Уне казалось, что она никогда не привыкнет к Ильфесе. Разум сходил с ума от шума, запахов и звуков. В первые дни хотелось убежать и спрятаться под лестницу или под лавку, как в детстве. Да только жизнь научила ее — бесполезно бежать, терпеть и ждать. Нужно брать жизнь в свои руки и, если надо, марать их по локти.

Вот Уна брала и марала, но не становилась сильней или свободней, а только грязней и черствей. Задание последних месяцев стало последней каплей. Морок приказал ей соблазнить и привязать к себе начальника стражи Медного Порта. Уна сказал, что все исполнит. Она была готова на любое, даже самое отчаянное задание, что мог дать ей Морок, но на душе было гадко. Не от того, что придется кого-то обманывать, а от того, что придется делить постель с отвратительным жирным боровом, который, небось, пьет и распускает руки. Играть рыжую овечку, прятать глазки, заглядывать в рот на каждое дурацкое слово.
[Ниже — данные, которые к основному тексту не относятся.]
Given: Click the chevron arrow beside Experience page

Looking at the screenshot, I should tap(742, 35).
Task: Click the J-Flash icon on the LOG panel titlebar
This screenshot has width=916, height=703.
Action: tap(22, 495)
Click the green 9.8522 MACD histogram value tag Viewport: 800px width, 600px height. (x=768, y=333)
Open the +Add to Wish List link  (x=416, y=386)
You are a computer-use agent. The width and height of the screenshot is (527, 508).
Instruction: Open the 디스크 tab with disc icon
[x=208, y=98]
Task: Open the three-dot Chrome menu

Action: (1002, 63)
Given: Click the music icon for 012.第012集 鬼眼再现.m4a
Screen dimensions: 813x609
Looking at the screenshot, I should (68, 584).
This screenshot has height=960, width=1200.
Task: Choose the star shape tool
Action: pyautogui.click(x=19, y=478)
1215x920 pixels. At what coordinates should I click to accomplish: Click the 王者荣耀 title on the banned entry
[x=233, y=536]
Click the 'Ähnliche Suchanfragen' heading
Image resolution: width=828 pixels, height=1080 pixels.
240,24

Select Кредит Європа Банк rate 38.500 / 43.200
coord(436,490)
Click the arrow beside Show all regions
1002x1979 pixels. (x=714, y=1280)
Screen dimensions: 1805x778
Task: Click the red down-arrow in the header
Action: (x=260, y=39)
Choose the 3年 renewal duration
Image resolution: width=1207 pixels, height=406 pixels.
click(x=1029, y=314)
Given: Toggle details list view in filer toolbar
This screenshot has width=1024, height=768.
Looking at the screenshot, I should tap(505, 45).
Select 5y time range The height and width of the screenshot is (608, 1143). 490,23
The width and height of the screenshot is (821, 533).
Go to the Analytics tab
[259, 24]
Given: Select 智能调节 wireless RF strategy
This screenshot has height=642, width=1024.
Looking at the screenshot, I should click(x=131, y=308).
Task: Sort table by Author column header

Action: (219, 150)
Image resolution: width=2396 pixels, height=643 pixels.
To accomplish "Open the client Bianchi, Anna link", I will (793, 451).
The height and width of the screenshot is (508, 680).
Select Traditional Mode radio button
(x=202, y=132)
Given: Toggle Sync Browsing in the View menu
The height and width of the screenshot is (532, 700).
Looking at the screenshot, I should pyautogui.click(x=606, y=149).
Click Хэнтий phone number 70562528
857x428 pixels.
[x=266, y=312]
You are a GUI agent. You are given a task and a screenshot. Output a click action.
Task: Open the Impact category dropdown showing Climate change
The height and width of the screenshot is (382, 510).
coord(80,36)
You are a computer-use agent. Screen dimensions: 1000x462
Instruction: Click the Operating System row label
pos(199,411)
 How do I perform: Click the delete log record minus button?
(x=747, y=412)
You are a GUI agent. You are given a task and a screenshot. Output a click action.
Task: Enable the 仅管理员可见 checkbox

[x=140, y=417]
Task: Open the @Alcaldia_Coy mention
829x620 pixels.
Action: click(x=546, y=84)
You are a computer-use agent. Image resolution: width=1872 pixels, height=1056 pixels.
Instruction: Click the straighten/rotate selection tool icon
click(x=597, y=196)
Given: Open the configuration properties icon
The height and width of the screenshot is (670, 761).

Тьфу! Лучше дайте съесть плесневелый хлеб или рагу из тощей белки, как иногда бывало в лесу, на ложе из лапника, под крышей из ельника. Слова белобрысого хлыща Асавина надолго засели в голове. «Свинопаска!» — так он ее назвал. Так и есть. И горше всего было видеть, как буднично бросал ей это задание человек, ради которого она готова была пойти на все.

Морок… Многие звали его чудищем, но то глупые люди. Не знают настоящих чудовищ. Вот папаша был страшным человеком. Таскал Уну за волосы, бил головой о лавку, швырял как куклу. Иногда, насытив похоть, он бывал и ласков, угощал сахарным леденцом, и только попробуй не взять, как лошадь, с руки. Уна ползала и унижалась, лишь бы не убили, особенно после того, как тот прикончил ее старшую сестру. Лара была ей вместо матери. Глупая покорная корова, но часто загребала весь жар, а он ее убил и схоронил, как скотину, без памятника, без напутственного слова, даже не под деревом. Вот он, папаша, был настоящей мразью. Да только кто поверит словам глупой девки?

Поэтому, когда тринадцать лет назад на их ферме в графстве Алледир, что в Аделлюре, остановился незнакомец, Уна подумала: «А вдруг спасет?». В чудеса она уже не верила, в людях была разочарована, но что ей терять? К тому моменту ее младшей сестре шел уже пятый год, и отец нехорошо посматривал на нее. Отец прижил ее с какой-то южанкой из бродячего народа. Уна насилу уговорила отца не топить сверток с маленькой смуглой девчонкой, заботилась о ней, как когда-то и Лара заботилась о самой Уне. Даже дала ей имя, по обычаю пролив к корням дуба каплю молока с медом. Малэйн, Мала, то есть Разнобровка. Уж больно смешные бровки у нее были, одна чуть повыше другой. Отец называл их «дурной отметиной», а Уна в них души не чаяла.

Уна была урожденной кэлфи. Этот народ называли «лесным пожаром» за рыжие волосы и буйный нрав, за непокорство королю и верность древним традициям. Говаривали, что кэлфи неистовы в бою и не боятся смерти, поэтому Уна понимала, что она — паршивая овца в стаде, ведь боялась и смерти, и мучений. Но когда отец не устоял все-таки, пришел к ней и велел молчать, как гробовая доска, иначе задушит, она вдруг заорала во все горло, проявив непокорство кэлфи. Не за себя, за Малу. А незнакомец и правда спас. Ворвался на крик, на секунду застыл в дверях, глядючи на открывшуюся картину, а потом раз! — и папаша стал вдруг совсем не страшным, мягким и мертвым. Потом незнакомец укрыл ее своим плащом, сказал, что все позади. В жизни никто не был с ней настолько добрым. Так и сидели они с Малой, обнявшись под огромным плащом незнакомца, и плакали, как две дуры.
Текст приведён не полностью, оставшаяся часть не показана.